Required work | Arrange the items as a Markdown table with the columns "No." and "Line." Begin at the line that has "You are a computer-use" and stop after the line that has "pyautogui.click(x=309, y=154)". Give one numbered row per line, skip blank lines, and leave the pictures out.

Items from a collection:
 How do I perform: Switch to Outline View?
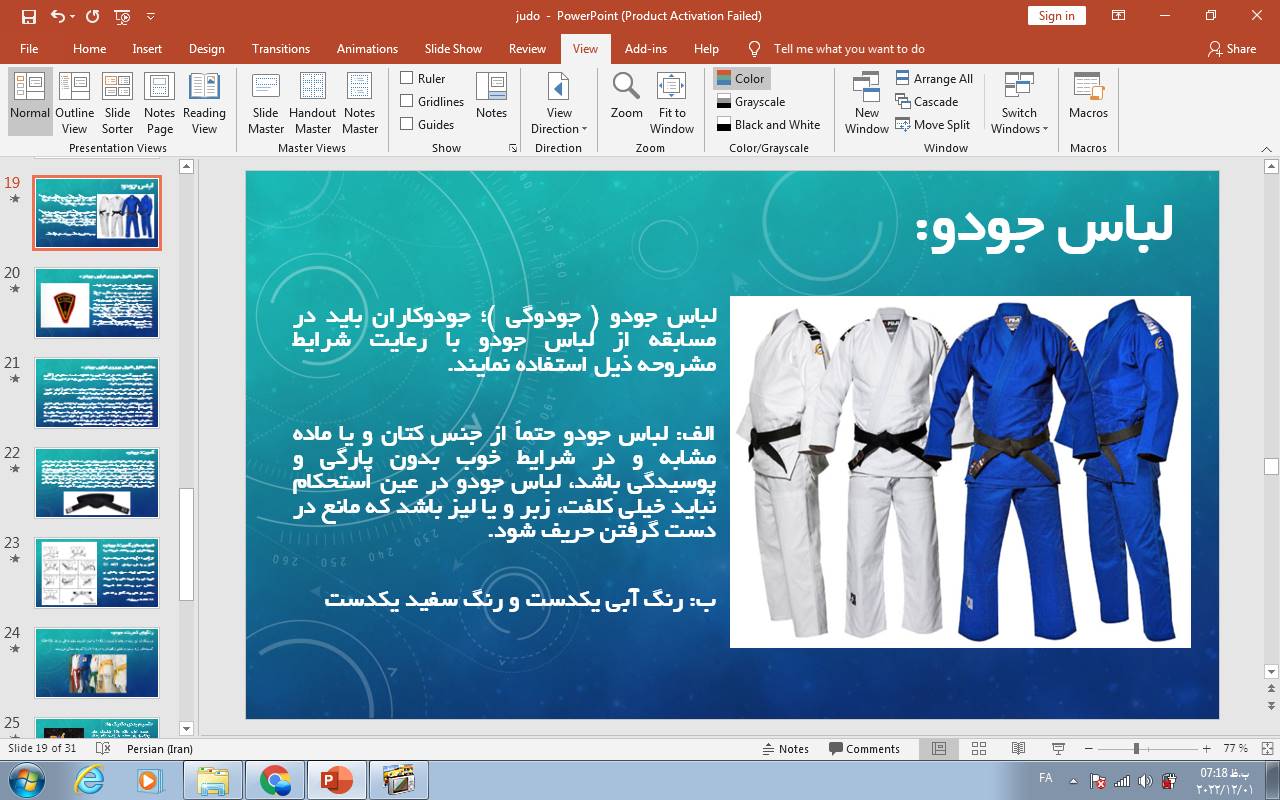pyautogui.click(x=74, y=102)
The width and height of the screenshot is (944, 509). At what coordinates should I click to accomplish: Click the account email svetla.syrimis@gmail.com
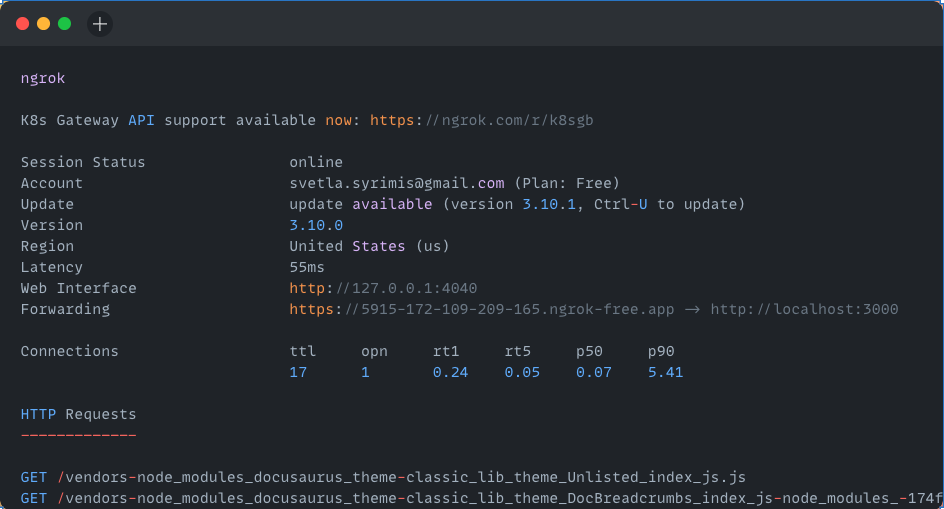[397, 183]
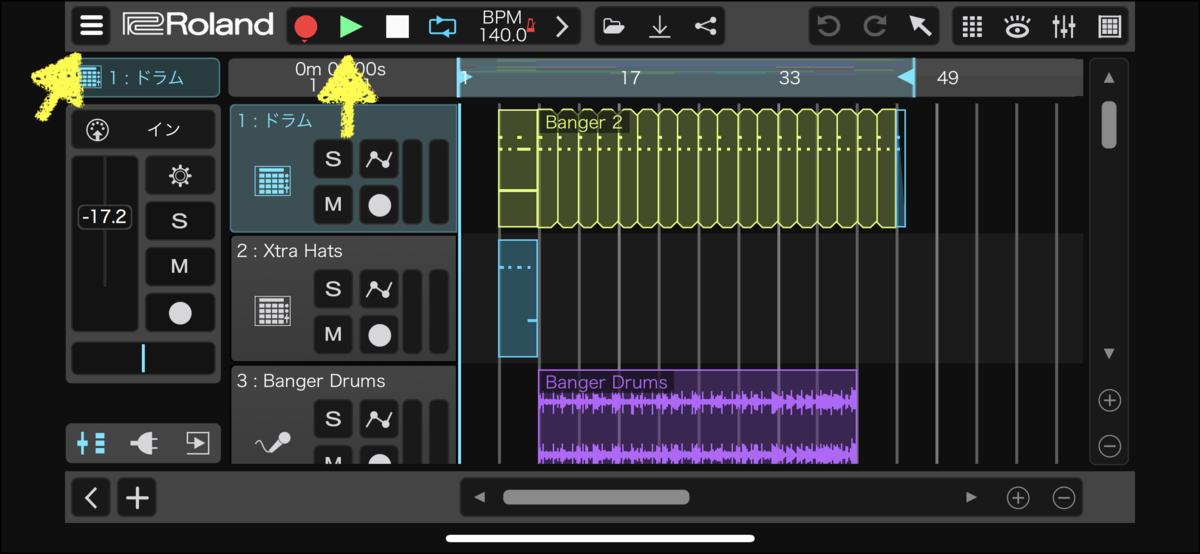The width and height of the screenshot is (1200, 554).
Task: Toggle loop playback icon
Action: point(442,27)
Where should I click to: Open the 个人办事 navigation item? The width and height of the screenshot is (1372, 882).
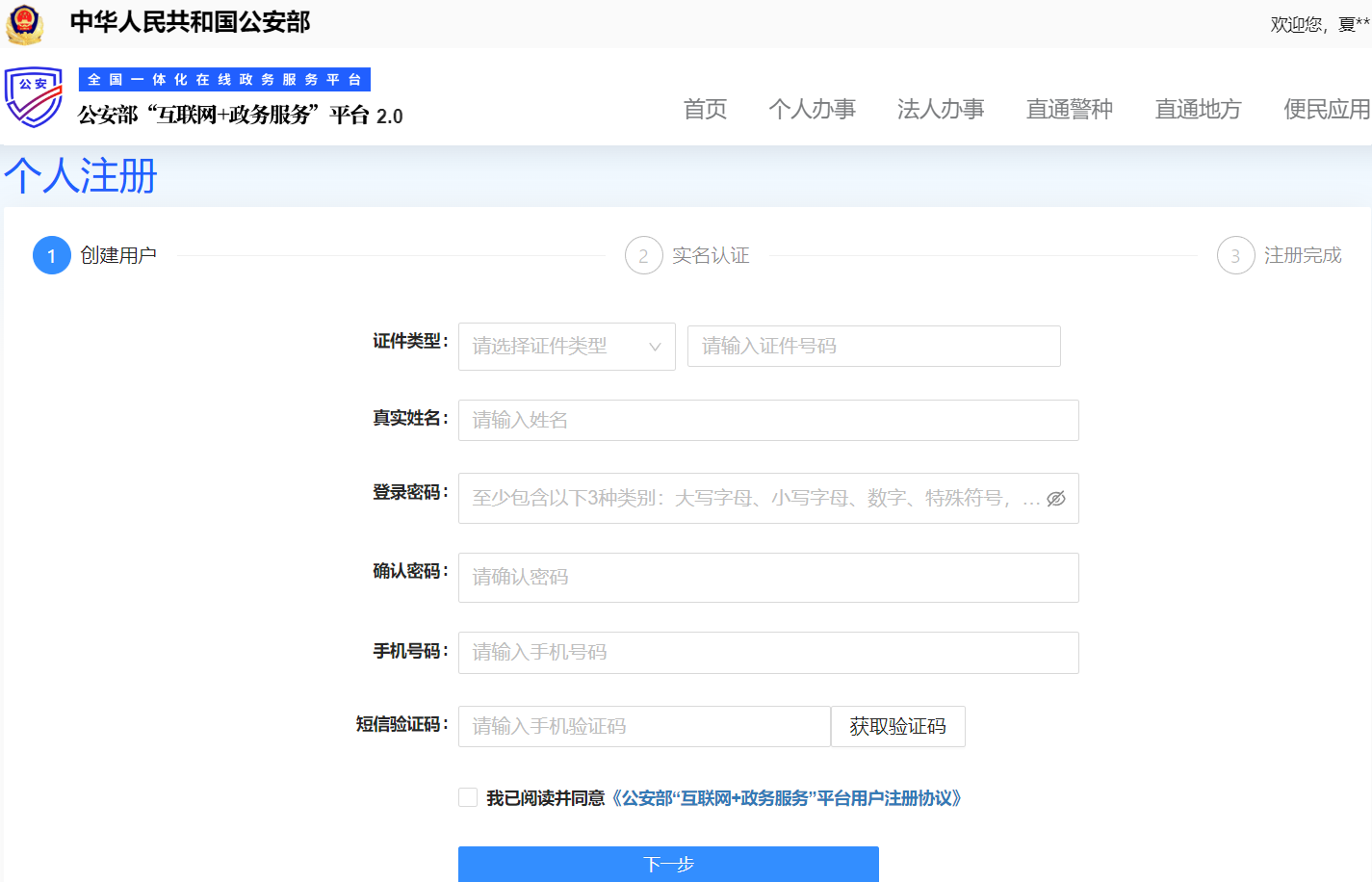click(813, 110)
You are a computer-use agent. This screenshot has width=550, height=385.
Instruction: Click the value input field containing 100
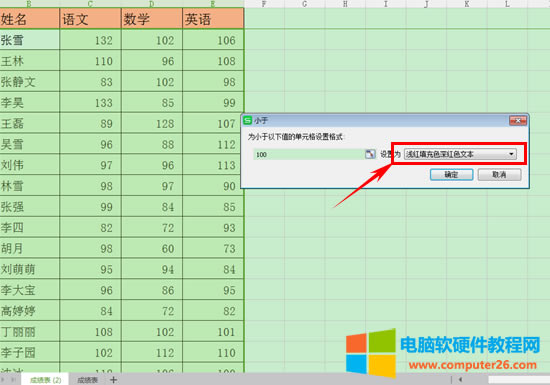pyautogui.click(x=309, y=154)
...
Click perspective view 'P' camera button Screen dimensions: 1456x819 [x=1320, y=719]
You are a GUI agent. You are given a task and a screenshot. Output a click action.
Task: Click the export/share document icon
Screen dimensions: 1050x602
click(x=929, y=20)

Answer to this problem |
| No. | Line |
|---|---|
| 1 | You are a computer-use agent. This screenshot has width=550, height=385. |
| 2 | Instruction: Click the value input field containing 100 |
| 3 | pyautogui.click(x=309, y=154) |